Sistrunk was a slum filled with crack dens, Section Eight housing, and badass drug dealers staking out their turf on every corner. Of the cops that Lancaster had worked with, he did not know a single one that would answer a distress call from there at night.
The address showing on the DMV site for Mates and Holloway was on NW Ninth Street in an area called Washington Park. Northwest Ninth was a four-lane road with residences taking up one side and a line of businesses on the other. The most prominent was a Fast Stop Food Store that also sold hard liquor and lottery tickets.

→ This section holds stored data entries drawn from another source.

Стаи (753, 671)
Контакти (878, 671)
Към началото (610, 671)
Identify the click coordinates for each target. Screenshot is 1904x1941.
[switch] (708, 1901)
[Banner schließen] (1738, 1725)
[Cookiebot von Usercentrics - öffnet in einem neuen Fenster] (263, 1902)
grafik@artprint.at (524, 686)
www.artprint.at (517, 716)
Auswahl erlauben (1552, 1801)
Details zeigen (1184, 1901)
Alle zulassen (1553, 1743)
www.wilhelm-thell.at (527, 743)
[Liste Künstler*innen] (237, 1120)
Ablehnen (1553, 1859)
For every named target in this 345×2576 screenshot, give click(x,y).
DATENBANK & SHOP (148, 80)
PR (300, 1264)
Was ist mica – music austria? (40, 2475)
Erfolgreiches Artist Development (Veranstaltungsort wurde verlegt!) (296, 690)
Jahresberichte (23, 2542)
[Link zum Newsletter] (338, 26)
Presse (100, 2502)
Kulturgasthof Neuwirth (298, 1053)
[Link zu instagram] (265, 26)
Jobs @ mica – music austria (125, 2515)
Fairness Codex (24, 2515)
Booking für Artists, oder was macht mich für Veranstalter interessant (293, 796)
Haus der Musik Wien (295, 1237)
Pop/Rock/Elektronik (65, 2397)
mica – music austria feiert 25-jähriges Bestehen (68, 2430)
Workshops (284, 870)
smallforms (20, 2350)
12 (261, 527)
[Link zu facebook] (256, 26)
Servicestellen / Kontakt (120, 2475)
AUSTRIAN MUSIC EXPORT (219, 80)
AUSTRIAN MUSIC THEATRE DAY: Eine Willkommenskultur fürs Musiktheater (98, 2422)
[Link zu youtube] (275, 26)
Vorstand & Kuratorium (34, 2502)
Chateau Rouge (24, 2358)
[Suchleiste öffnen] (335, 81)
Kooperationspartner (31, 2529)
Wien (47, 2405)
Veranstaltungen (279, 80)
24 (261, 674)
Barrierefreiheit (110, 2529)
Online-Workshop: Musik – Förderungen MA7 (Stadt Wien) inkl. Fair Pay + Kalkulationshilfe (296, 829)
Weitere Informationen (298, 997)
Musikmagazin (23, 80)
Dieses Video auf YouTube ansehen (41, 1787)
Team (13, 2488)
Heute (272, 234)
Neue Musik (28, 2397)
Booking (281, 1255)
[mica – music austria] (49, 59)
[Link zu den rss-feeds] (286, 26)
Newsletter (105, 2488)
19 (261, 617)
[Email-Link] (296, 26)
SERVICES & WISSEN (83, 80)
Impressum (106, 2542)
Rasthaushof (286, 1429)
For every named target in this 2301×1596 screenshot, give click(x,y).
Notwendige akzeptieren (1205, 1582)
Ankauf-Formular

It was late morning when they grabbed coffee from McDonald’s and sipped it while sitting in the Fast Stop’s lot. They were both running on fumes and knew that a jolt of coffee would trick their bodies into staying alert for a few more hours. They had a clear view of their suspects’ residence, a one-story concrete-block house with iron bars on the windows and a fenced-in yard. It was a depressing place with equally depressing neighbors.
“This is a rat hole,” Daniels said. “Are you sure it’s the right address?”
“This is the place,” he said. “Let’s wait and see if anybody’s home.”
“Why would they live here? It’s dangerous.”
&
nbsp; “It is dangerous,” he admitted. “But it also offers them protection. Team Adam did a study of abductors who held their victims for extended periods. This included Jaycee Dugard, Elizabeth Smart, and the three women held in a house in Cleveland—Michelle Knight, Amanda Berry, and Gina DeJesus. The study concluded that these women’s abductors had chosen to live in economically depressed communities because people who lived in those areas often have criminal records. Neighbors won’t call the police if they see suspicious activity because they don’t trust the police.”
“You’re saying the neighbors know something bad is going on inside the house, but don’t want to get involved.”
“That’s right. Jaycee Dugard was a good example. Her abductor kept her imprisoned in a tent behind his house for eighteen years. The neighbors on either side could clearly see Jaycee, and the two children she had by her abductor, but they never raised a stink or called the police.”
“Do you think Mates and Holloway’s neighbors know what they’re up to?”
“I’m sure they’ve had their suspicions. Mates and Holloway have been abducting and murdering young girls for over seven years. Someone must have heard something.”
“The FBI received the first photos from Houston and the second set from Atlanta. How do you explain that?”
“I think they did that to throw the FBI off the scent. They flew to Houston and Atlanta for a long weekend, killed the girls in a rented house, took photographs of them with their camera, and dropped the film off at a Walgreens to be developed. Miami is their home base.”
“That’s a lot of work, don’t you think?”
He turned in his seat and stared at her.
“It worked, didn’t it?” he said.
They finished their drinks in silence. Movement on the other side of the street caught his eye.
“Looks like we’ve got some activity,” he said.
A pair of binoculars lay in Daniels’s lap. She lifted them to her face and had a look. “I see a white male wearing cargo pants and a sleeveless T-shirt coming out the front door. He’s walking down the front path.”